Although this blog is aimed at marcomms firms, on reflection it strikes me that what’s here is – sadly – applicable more widely…

Experience tells me there are four types of PR firm Boards, only one of which is effective.

Partly this is evolutionary – what may have worked for your business when it was small or predominantly lifestyle, no longer works as the firm becomes larger and more complex, and seeks more challenging growth opportunities.

The first, and most common type of poorly-functioning Board, is the Echo Chamber.

This is where the most senior individuals in the business are in thrall to the CEO (who probably runs the business as a sort of mates’ club), to the extent that the boss is never seriously challenged; discussion is driven by CEO whim-du-jour; and Boards simply become an echo-chamber of the boss’s views.

I think there are two routes to this sorry state of affairs. Either the Directors are signed-up members of the CEO-as-hero society, which believes that great businesses are created and sustained by a single, incredible individual. Or the company has been created by a charismatic Founder, who fails to evolve as the business develops, and instead moulds Board membership to cement their position as Master of all they survey.

Either way, these businesses are doomed. CEO-as-hero has been thoroughly debunked and these organisations can look forward to quietly floundering as the marketplace evolves beyond the CEO’s ability to cope. Founder-worshiping businesses will decline, as whatever talented people they have hired leave, when they realise the limitations imposed by the boss mean they will never be able to advance, unless they sign up as acolytes.

The Student Debating Society

Did you see the coverage of Amazon’s requirement for six-page memos to be produced and read through, before meetings? They have to be narrative, not PowerPoint, a great deal of hard work has to go into them, a reading room is set aside so that the documents can be read through properly. It’s this thought and preparation that helps make for great meetings, there.

However, too many PR Boards operate at the other end of the spectrum – little preparation; few papers distributed beforehand; Board members turning up with no real thought as to what issues should be discussed and what needs to be challenged.

Now the odd thing is, these meetings often feel great. Highly spontaneous; lots of thinking-on-your-feet; making decisions quickly; bags of creativity and enthusiasm! Who needs boring preparation when flying by the seat of your pants is so much more exciting!

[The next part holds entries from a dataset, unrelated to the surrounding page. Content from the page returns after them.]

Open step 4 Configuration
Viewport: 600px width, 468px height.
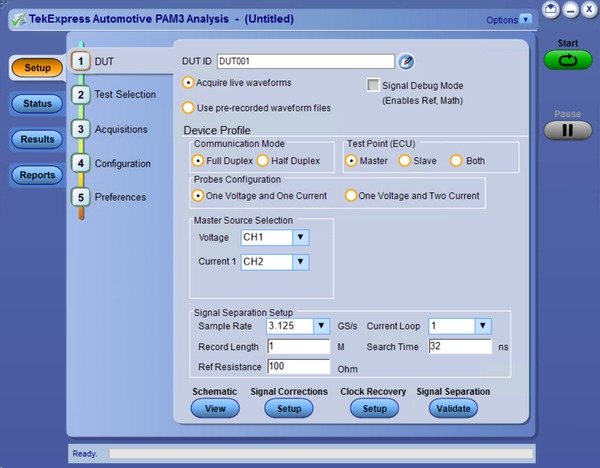point(122,163)
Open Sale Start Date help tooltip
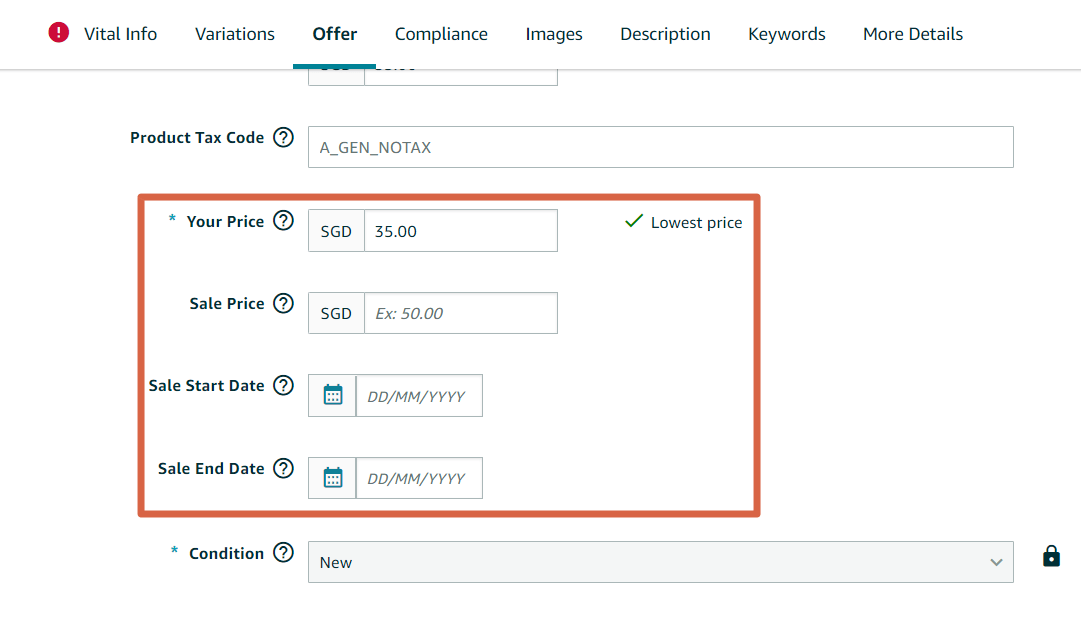The image size is (1081, 620). 284,385
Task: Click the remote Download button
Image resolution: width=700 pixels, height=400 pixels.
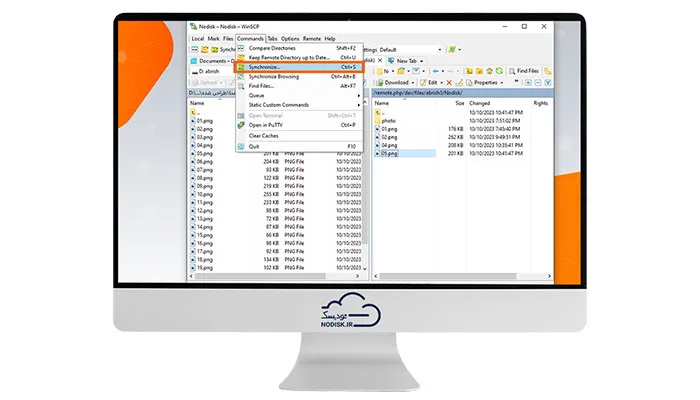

Trouble is, it’s never been harder to run a PR business. Clients are taking more work in house; they are more demanding; the marketplace is evolving at pace; and a class of highly professional firms is quietly taking the lion’s share of the profits that are out there.

The need for well-prepared, thoughtful and challenging Boards has never been greater. So, student debating societies – must try harder.

Mechanical

A sure sign of problems are those smaller PR firms that have Director-itis. Businesses making less than even a million in profit, but have at least four of the following:

• Strategy Director;
• Marketing Director;
• Business Development Director;
• Client Services Director;
• Creative Director;
• HR Director;
• Design Director;
• IT Director;
• Digital Engagement Director;
• And on and on.

These are businesses that mistake correlation and causation. They have the trappings of large, successful firms, without realising that these are not just unnecessary for smaller firms, they actually get in the way.

In similar vein, I come across Boards that go through the motions – Board papers of incredible depth and complexity; lengthy agendas; minutes, etc – but that miss the big picture; that allow the Board agenda to become a straight-jacket on thinking; where what the CEO thinks is paramount. These Boards need a dose of reality and external insight, to help them break out of the trap that’s of their own making.

The “Gritty” Board

This works: Hard numbers. Budgets. Accountability and consequences. Preparation, analysis, and careful thought. Disagreement and challenge; no pulling punches. Pre-mortems. The slaying of sacred cows. Decision-making processes. Real-world input.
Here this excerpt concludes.